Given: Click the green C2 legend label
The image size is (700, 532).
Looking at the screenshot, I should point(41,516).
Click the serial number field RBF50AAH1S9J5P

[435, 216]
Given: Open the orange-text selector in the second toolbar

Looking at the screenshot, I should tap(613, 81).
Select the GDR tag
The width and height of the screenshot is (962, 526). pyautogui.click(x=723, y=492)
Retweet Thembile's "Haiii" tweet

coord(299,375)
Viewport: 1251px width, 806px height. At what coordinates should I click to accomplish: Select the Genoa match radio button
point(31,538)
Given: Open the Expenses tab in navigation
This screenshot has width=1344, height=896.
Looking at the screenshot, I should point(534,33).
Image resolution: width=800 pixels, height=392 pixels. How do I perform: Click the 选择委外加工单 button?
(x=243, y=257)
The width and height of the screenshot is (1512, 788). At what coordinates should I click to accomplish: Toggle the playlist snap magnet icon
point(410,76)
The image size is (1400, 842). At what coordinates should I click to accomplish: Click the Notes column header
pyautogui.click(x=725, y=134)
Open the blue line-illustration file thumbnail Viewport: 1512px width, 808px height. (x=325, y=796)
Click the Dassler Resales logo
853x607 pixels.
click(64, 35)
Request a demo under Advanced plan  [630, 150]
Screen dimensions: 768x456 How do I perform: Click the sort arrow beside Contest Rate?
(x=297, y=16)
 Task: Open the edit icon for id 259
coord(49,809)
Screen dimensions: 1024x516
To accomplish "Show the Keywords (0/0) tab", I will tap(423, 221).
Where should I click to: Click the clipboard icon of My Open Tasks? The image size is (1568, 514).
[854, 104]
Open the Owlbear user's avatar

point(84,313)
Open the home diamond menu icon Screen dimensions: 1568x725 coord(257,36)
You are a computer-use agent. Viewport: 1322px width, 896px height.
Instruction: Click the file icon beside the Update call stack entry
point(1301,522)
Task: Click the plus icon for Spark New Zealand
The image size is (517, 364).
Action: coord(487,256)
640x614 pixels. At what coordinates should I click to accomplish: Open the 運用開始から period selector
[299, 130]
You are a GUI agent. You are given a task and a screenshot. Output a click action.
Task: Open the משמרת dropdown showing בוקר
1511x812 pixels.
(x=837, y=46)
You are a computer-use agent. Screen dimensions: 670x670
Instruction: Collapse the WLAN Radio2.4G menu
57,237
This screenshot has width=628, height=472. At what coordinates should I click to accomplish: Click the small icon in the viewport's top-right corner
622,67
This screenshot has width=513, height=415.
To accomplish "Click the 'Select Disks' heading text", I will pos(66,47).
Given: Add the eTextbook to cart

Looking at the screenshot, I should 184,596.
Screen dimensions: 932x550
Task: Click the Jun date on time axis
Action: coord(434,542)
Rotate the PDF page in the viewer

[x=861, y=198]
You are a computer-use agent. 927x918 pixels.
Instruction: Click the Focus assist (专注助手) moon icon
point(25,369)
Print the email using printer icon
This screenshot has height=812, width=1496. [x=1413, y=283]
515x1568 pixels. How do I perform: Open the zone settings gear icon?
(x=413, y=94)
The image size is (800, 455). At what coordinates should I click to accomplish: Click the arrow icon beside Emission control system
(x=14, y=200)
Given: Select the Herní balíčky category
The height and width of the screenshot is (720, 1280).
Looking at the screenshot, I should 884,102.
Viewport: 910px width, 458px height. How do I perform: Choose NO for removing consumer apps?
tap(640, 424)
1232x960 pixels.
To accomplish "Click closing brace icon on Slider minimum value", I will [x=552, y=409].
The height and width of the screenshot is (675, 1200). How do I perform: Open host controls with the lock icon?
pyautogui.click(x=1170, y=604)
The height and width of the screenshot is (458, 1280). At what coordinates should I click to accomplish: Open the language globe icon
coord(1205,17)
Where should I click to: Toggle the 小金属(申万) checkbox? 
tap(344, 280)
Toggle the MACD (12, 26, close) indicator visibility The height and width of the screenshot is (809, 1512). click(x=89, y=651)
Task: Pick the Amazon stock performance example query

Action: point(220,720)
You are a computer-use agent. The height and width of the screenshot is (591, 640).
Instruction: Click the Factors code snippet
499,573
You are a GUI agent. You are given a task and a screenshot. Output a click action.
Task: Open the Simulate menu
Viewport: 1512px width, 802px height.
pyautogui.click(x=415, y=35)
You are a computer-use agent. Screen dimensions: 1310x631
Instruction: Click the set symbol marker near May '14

■ Your goal
The records above are to be repeated in full, word for word.

■ Exercise answer
Given: Click the green C2 legend label
The image size is (700, 532).
Looking at the screenshot, I should point(41,516).
Click the serial number field RBF50AAH1S9J5P

[435, 216]
Given: Open the orange-text selector in the second toolbar

Looking at the screenshot, I should tap(613, 81).
Select the GDR tag
The width and height of the screenshot is (962, 526). pyautogui.click(x=723, y=492)
Retweet Thembile's "Haiii" tweet

coord(299,375)
Viewport: 1251px width, 806px height. At what coordinates should I click to accomplish: Select the Genoa match radio button
point(31,538)
Given: Open the Expenses tab in navigation
This screenshot has width=1344, height=896.
Looking at the screenshot, I should point(534,33).
Image resolution: width=800 pixels, height=392 pixels. How do I perform: Click the 选择委外加工单 button?
(x=243, y=257)
The width and height of the screenshot is (1512, 788). At what coordinates should I click to accomplish: Toggle the playlist snap magnet icon
point(410,76)
The image size is (1400, 842). At what coordinates should I click to accomplish: Click the Notes column header
pyautogui.click(x=725, y=134)
Open the blue line-illustration file thumbnail Viewport: 1512px width, 808px height. (x=325, y=796)
Click the Dassler Resales logo
853x607 pixels.
click(64, 35)
Request a demo under Advanced plan  [630, 150]
Screen dimensions: 768x456 How do I perform: Click the sort arrow beside Contest Rate?
(x=297, y=16)
 Task: Open the edit icon for id 259
coord(49,809)
Screen dimensions: 1024x516
To accomplish "Show the Keywords (0/0) tab", I will tap(423, 221).
Where should I click to: Click the clipboard icon of My Open Tasks? The image size is (1568, 514).
[854, 104]
Open the Owlbear user's avatar

point(84,313)
Open the home diamond menu icon Screen dimensions: 1568x725 coord(257,36)
You are a computer-use agent. Viewport: 1322px width, 896px height.
Instruction: Click the file icon beside the Update call stack entry
point(1301,522)
Task: Click the plus icon for Spark New Zealand
The image size is (517, 364).
Action: coord(487,256)
640x614 pixels. At what coordinates should I click to accomplish: Open the 運用開始から period selector
[299, 130]
You are a GUI agent. You are given a task and a screenshot. Output a click action.
Task: Open the משמרת dropdown showing בוקר
1511x812 pixels.
(x=837, y=46)
You are a computer-use agent. Screen dimensions: 670x670
Instruction: Collapse the WLAN Radio2.4G menu
57,237
This screenshot has width=628, height=472. At what coordinates should I click to accomplish: Click the small icon in the viewport's top-right corner
622,67
This screenshot has width=513, height=415.
To accomplish "Click the 'Select Disks' heading text", I will pos(66,47).
Given: Add the eTextbook to cart

Looking at the screenshot, I should 184,596.
Screen dimensions: 932x550
Task: Click the Jun date on time axis
Action: coord(434,542)
Rotate the PDF page in the viewer

[x=861, y=198]
You are a computer-use agent. 927x918 pixels.
Instruction: Click the Focus assist (专注助手) moon icon
point(25,369)
Print the email using printer icon
This screenshot has height=812, width=1496. [x=1413, y=283]
515x1568 pixels. How do I perform: Open the zone settings gear icon?
(x=413, y=94)
The image size is (800, 455). At what coordinates should I click to accomplish: Click the arrow icon beside Emission control system
(x=14, y=200)
Given: Select the Herní balíčky category
The height and width of the screenshot is (720, 1280).
Looking at the screenshot, I should 884,102.
Viewport: 910px width, 458px height. How do I perform: Choose NO for removing consumer apps?
tap(640, 424)
1232x960 pixels.
To accomplish "Click closing brace icon on Slider minimum value", I will [x=552, y=409].
The height and width of the screenshot is (675, 1200). How do I perform: Open host controls with the lock icon?
pyautogui.click(x=1170, y=604)
The height and width of the screenshot is (458, 1280). At what coordinates should I click to accomplish: Open the language globe icon
coord(1205,17)
Where should I click to: Toggle the 小金属(申万) checkbox? 
tap(344, 280)
Toggle the MACD (12, 26, close) indicator visibility The height and width of the screenshot is (809, 1512). click(x=89, y=651)
Task: Pick the Amazon stock performance example query

Action: point(220,720)
You are a computer-use agent. The height and width of the screenshot is (591, 640).
Instruction: Click the Factors code snippet
499,573
You are a GUI agent. You are given a task and a screenshot. Output a click action.
Task: Open the Simulate menu
Viewport: 1512px width, 802px height.
pyautogui.click(x=415, y=35)
You are a computer-use agent. Screen dimensions: 1310x631
Instruction: Click the set symbol marker near May '14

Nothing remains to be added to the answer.